El diario Le Parisien ha tenido acceso a notas confidenciales del servicio de inteligencia. «El confinamiento no permite las manifestaciones, pero la ira de la sociedad no se debilita y la gestión de la crisis, que está siendo muy criticada, alimenta la protesta», subraya la policía.

Según van pasando las semanas la sociedad francesa se muestra cada vez más crítica con la gestión del gobierno francés en la crisis del covid-19. Son más de 130.000 los infectados, casi 15.000 las personas muertas y hasta finales de marzo los fallecidos por coronavirus en las residencias de mayores no estaban siendo contabilizados. Según algunas encuestas, una gran mayoría de franceses piensa que el gobierno ha ocultado información, que no ha actuado a tiempo, que no está dando los medios necesarios a la sanidad y que no se está comunicando con claridad.

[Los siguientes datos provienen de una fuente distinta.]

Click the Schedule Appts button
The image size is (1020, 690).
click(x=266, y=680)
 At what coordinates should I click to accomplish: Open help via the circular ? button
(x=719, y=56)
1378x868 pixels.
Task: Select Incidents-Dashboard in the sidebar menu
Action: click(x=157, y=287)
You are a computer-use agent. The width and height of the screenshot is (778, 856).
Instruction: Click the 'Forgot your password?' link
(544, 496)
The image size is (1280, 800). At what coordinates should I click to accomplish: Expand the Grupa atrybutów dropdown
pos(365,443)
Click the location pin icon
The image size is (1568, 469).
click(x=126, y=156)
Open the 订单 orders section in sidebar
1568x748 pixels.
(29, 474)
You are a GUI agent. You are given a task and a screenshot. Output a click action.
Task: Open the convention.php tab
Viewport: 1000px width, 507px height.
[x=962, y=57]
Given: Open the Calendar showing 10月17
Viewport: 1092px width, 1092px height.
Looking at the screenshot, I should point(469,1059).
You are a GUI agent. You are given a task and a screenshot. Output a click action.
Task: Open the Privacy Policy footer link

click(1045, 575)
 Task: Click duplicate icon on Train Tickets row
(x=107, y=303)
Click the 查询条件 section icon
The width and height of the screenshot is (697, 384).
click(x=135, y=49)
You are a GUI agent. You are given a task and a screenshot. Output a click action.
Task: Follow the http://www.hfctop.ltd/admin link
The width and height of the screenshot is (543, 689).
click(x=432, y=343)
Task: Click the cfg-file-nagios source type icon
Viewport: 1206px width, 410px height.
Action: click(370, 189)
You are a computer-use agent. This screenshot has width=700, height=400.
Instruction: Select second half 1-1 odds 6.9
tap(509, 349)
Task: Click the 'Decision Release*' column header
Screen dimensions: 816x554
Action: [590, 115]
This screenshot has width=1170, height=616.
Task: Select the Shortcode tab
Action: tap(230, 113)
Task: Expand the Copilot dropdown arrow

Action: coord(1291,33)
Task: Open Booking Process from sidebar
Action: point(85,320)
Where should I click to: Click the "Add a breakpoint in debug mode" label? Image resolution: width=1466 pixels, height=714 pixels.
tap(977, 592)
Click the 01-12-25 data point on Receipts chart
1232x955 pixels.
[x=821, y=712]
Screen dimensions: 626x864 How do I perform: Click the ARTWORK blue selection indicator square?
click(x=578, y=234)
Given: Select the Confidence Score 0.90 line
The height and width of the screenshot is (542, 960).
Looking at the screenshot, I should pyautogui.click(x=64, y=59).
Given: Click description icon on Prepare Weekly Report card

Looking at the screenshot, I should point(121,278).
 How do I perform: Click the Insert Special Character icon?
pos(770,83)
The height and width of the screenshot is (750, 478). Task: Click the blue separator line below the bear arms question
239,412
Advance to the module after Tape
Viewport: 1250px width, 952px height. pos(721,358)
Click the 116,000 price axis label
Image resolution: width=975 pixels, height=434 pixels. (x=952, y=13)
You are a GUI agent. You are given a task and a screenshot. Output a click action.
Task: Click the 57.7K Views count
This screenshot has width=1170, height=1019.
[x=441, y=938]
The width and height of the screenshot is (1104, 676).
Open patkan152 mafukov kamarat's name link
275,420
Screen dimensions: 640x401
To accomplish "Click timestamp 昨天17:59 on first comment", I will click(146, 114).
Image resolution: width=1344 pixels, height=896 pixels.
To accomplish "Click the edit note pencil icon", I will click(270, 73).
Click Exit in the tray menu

Los profesionales de la sanidad del país se quejan de la falta de máscaras y tests de detección del virus. Además, juzgan que las medidas de confinamiento, puestas en marcha el pasado 17 de marzo, son insuficientes. El Gobierno francés envía mensajes contradictorios: mientras llamaba a votar en las municipales (15 de marzo), invitaba a las personas de mayor edad a quedarse en casa. Insiste en que esta es la pandemia más peligrosa de los últimos cien años a la vez que insta a los franceses a ir al trabajo si pueden.

La pandemia en Francia está afectando especialmente a la región del Gran Este y a la región parisina Île de France. En esta última, las zonas de la banlieue son las que más sufren; las afueras de la capital, con una alta densidad de población, mayoría inmigrante, ingresos bajos, servicios públicos deteriorados y una exclusión social creciente.

Igualmente cabe destacar unas clases medias empobrecidas, en pequeñas ciudades y en el entorno rural, que no pueden permitirse el teletrabajo y que están sufriendo mucho las consecuencias del confinamiento. Un espectro de la formación social francesa en el que el movimiento de los chalecos amarillos tuvo mucho arraigo.

La policía francesa teme que las organizaciones revolucionarias aprovechen el contexto para aumentar el odio hacia ellos. «La policía representa una amenaza mayor que el mismo virus», dicen en algunas webs. «El confinamiento está siendo utilizado para hostigar, vigilar, humillar e incluso asesinar a quienes ellos identifican como el verdadero peligro para el poder: los habitantes de las zonas pobres»

Tras meses de movilizaciones sostenidas por parte de los gilets jaunes e importantes huelgas generales al inicio de este invierno, parece que el pueblo francés seguirá estando a la altura. Ojalá nosotros aquí también.